Thursday, November 27, 2014

Punch Consumerism in the Kidneys

Consumerism is a cancer and the cure is more gratitude. 

This is easy for me to say. I'm quitting my job, and my husband is changing his-- it's easy to say we need to reign in the spending, because we don't really have another option. But as we prepare to move into cheaper housing and I've been giving away bags of unused things, I am so grateful for just how much I have. I mean there are mothers that cannot afford baby clothes, and I had boxes of clothes locked in my basement that no one was using. 

The strange thing is, that as I fill my car for the second time for the Salvation Army, I'm realizing that I'm not just more grateful for all the things I have. By giving away a tiny percentage of my excess, my life is just better. When you only own two pans, there's only ever two pans to wash. If there's only 10 toys in the living room, there's only ever 10 toys to put away. 

Suddenly I'm looking at my six loads of undone laundry thinking, "what if I only ever had three loads of laundry to do." 

Advertisers are geniuses. They are really good at their jobs, and their job is to convince you of a need you didn't know you had. An advertiser would look at my laundry pile and sell me a super efficient washing machine that can fit more clothes in the drum. But I could own less towels and clothes for free. I would have less loads of laundry to do; I would have less laundry to fold. Less messy piles. Less mental clutter. I would be free of the subtle guilt cringe I get every time I look at the laundry basket. And that is literally priceless.

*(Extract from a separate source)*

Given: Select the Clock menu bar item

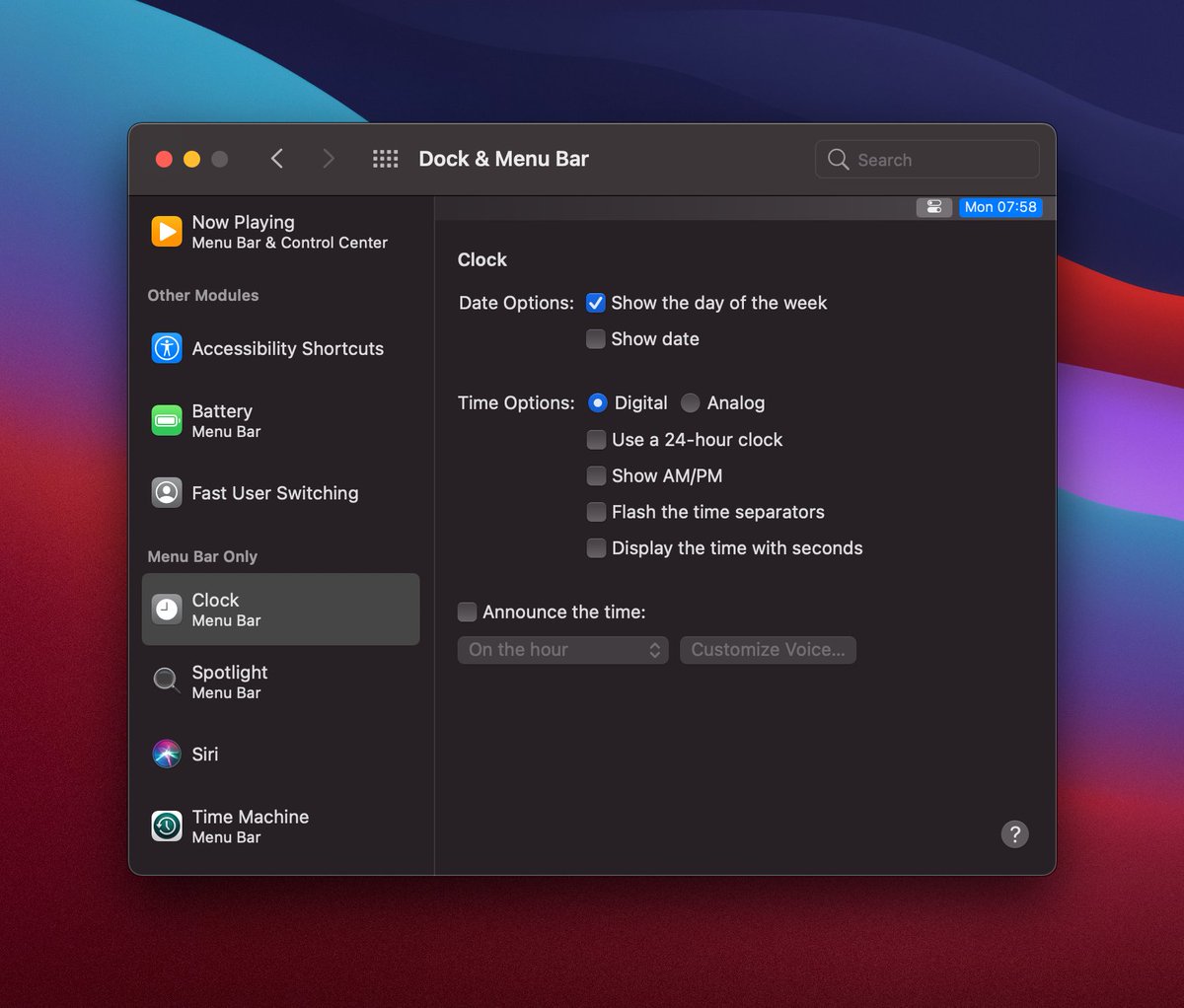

This Christmas you will be sold gadgets and products that will reduce your stress and give you all your dreams. I recently saw an ad that by insinuation suggested that a voice-command computer would make you and your kids hang out together more, would make cooking at home easier, would help you connect more with your spouse---advertisers do not sell products, they sell an awesome life with that product in it.

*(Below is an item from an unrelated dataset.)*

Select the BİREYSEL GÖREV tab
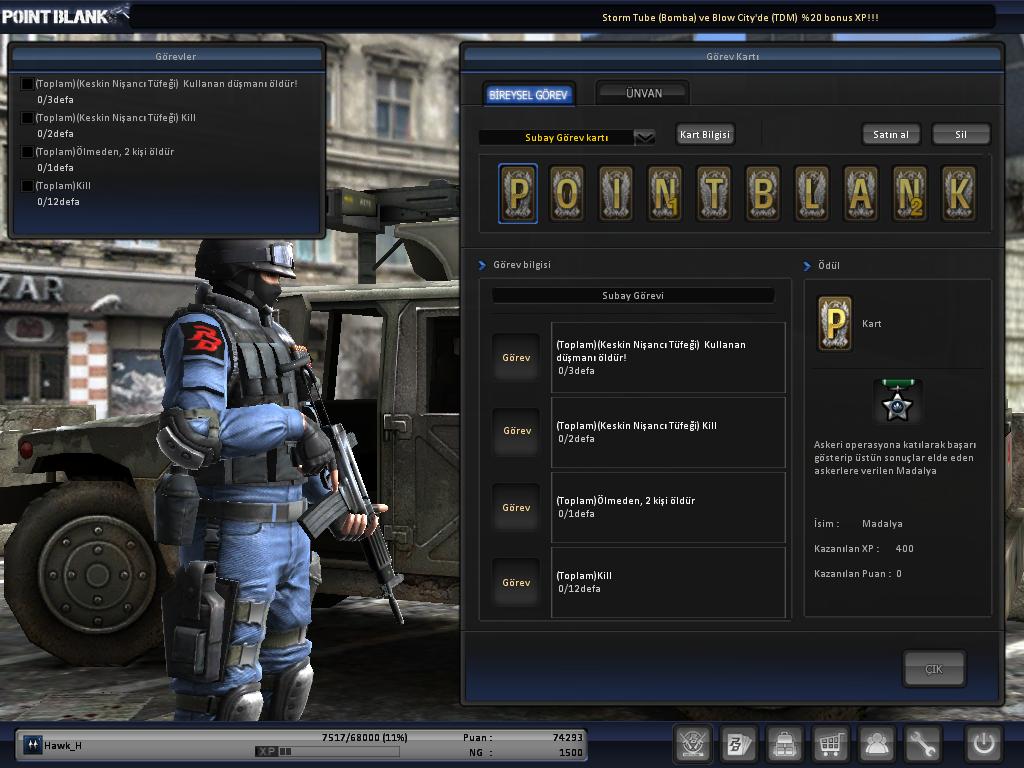(x=528, y=95)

Seriously. Play advertiser bingo this Christmas--family satisfaction, serenity, romance, laughter, adventure. Who knew kleenex boxes made your children feel so secure in your love. But seriously all of those emotions can be yours.....for free. Without buying a thing. That Echo commercial probably advertises features your smartphone already has, and you don't even use them. "Okay Google/Siri, set timer for 15 minutes" ---my phone does that but I still don't make homemade chocolate chip cookies. One, that saves me literally twenty seconds of effort over setting a timer by hand. Two, it's not for lack of a robot timer that I don't bake. I even have a robot dish cleaner, and I still don't bake. 

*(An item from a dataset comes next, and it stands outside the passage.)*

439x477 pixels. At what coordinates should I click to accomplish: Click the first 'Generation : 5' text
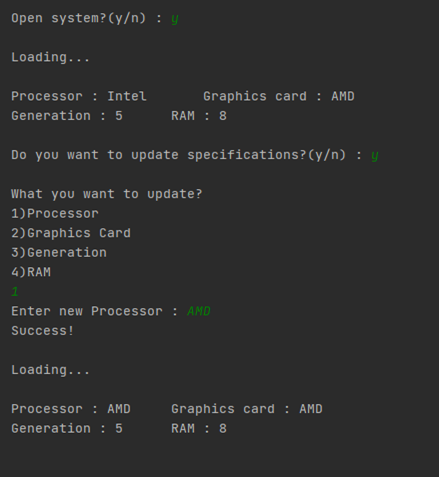[x=67, y=116]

But it's not the cookies that make families tighter. It's spending more time reading library books, exploring trails at the park, packing a brown bag lunch to eat together down by the duck pond. Free memories are what make families, are what make lives. 

Buying stuff has never solved your problems. Or do you think that all the people leaving the Container Store with bags of merchandise will have a tidy closet six months from now. 

Be grateful for the stuff you have. Get rid of the stuff your not grateful for. Be skeptical of advertising. Do the things that make you happy, and acknowledge that "a lack of stuff" is never what keeps you from doing it. Too much stuff might actually be keeping you from it. So sorry consumerism you're not helping, you're hurting and I don't have room for you in my life anymore.